** Reading passage **
━━━━━━
Read Episode 5 Full Transcript Below
ASHLEY: I’m Ashley C Ford and this is Into the Mix, a Ben & Jerry’s Podcast about Joy and Justice, produced with Vox Creative. Let’s get into it.
JEFFERY: This is a critical time in American history. In my view, it is our last best chance to get this right. So if you’re looking for hope that this time it’s going to be different, hope doesn’t cause action. Action causes hope.
I’m Jeff Robinson and I am the founder of the Who We Are Project.
[Music comes in, soaring strings with a hip hop beat]
ASHLEY: For the last decade, Jeffery has been traveling around the country talking to people. He’s been reading and researching and consulting experts of American history. All part of a project with some pretty lofty goals. He is showing us how the legacy of slavery impacts every aspect of our society.
Jeffery is working to correct the history books. To fill in the gaps that those books either gloss over or completely leave out regarding something called the Black codes: laws—both written and unwritten—that built the foundation of this country.
And there is so much documentation and history that America, as a country, seems to prefer to hide. But Jeffery thinks this, right now, is a critical point to make a change. And if we have the courage, there is an opportunity not only to define our future, but to change it.
JEFFERY:
But it’s a process.
ASHLEY: Jeffery’s process started, in some ways, with a talk he gave a decade ago on Junteenth, the day marking the emancipation of enslaved people in this country.
Juneteenth doesn’t commemorate the Emancipation Proclamation. That was on New Year’s Day in 1863. It acknowledges the day more than two and a half years later when federal troops arrived in Galveston, Texas, to free the people still enslaved there.
[Music comes in, slow beat, deep bass]
Juneteenth is a day celebrating end of institutional slavery—in the very last place in the South that still had it.
━━━━━━
** Recorded data **
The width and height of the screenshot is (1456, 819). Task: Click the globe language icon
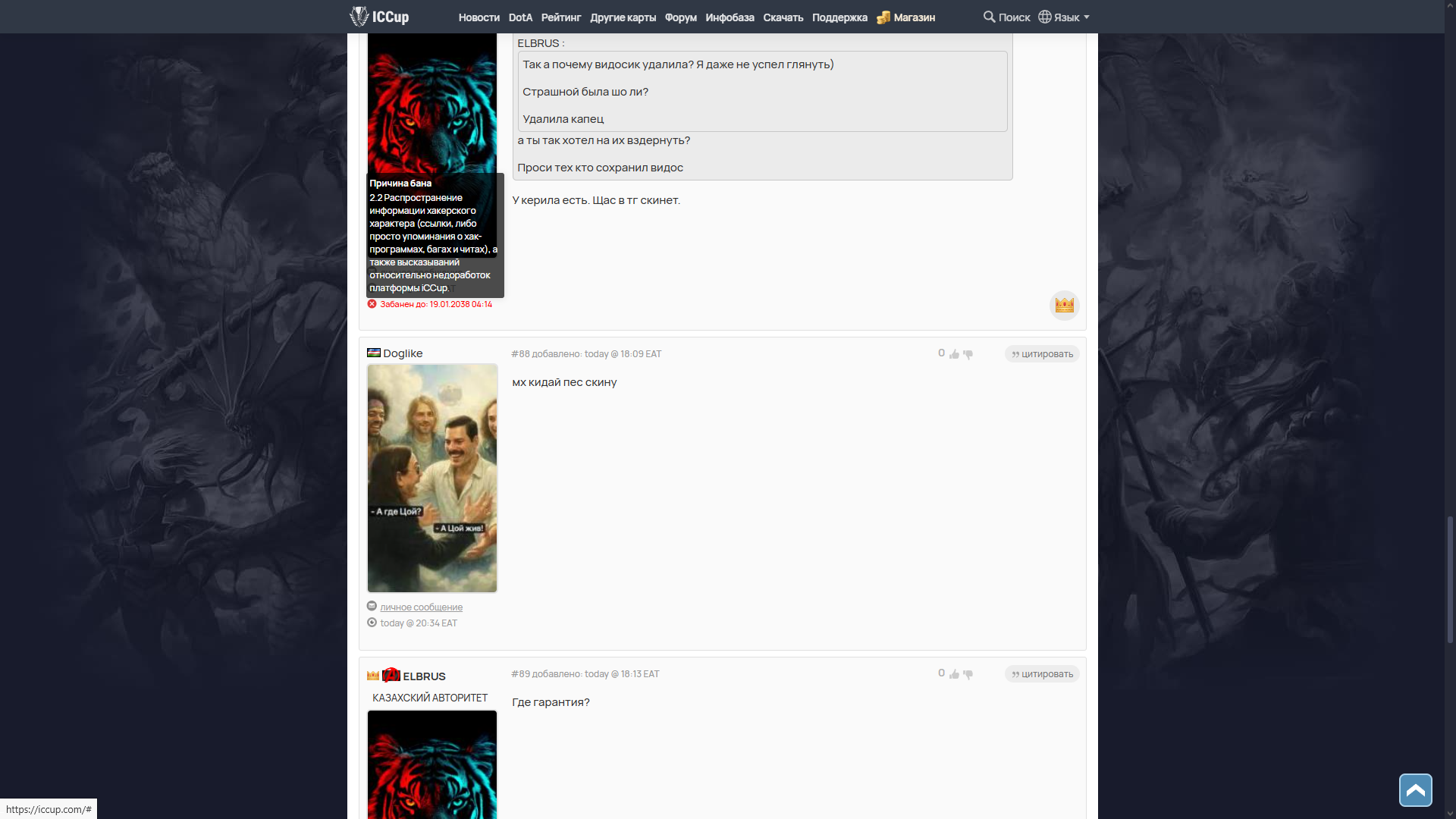coord(1045,17)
━━━━━━
** Your objective **
Decide whether each statement below agrees with the podcast transcript, answering yes or no and quoting the words of the transcript that decide it: (a) Juneteenth commemorates the Emancipation Proclamation; (b) Jeff Robinson is the founder of the Who We Are Project; (c) federal troops arrived in Galveston, Texas, more than two and a half years after the Emancipation Proclamation.

** Finished task **
(a) No: "Juneteenth doesn’t commemorate the Emancipation Proclamation."
(b) Yes: "I’m Jeff Robinson and I am the founder of the Who We Are Project."
(c) Yes: "It acknowledges the day more than two and a half years later when federal troops arrived in Galveston, Texas, to free the people still enslaved there."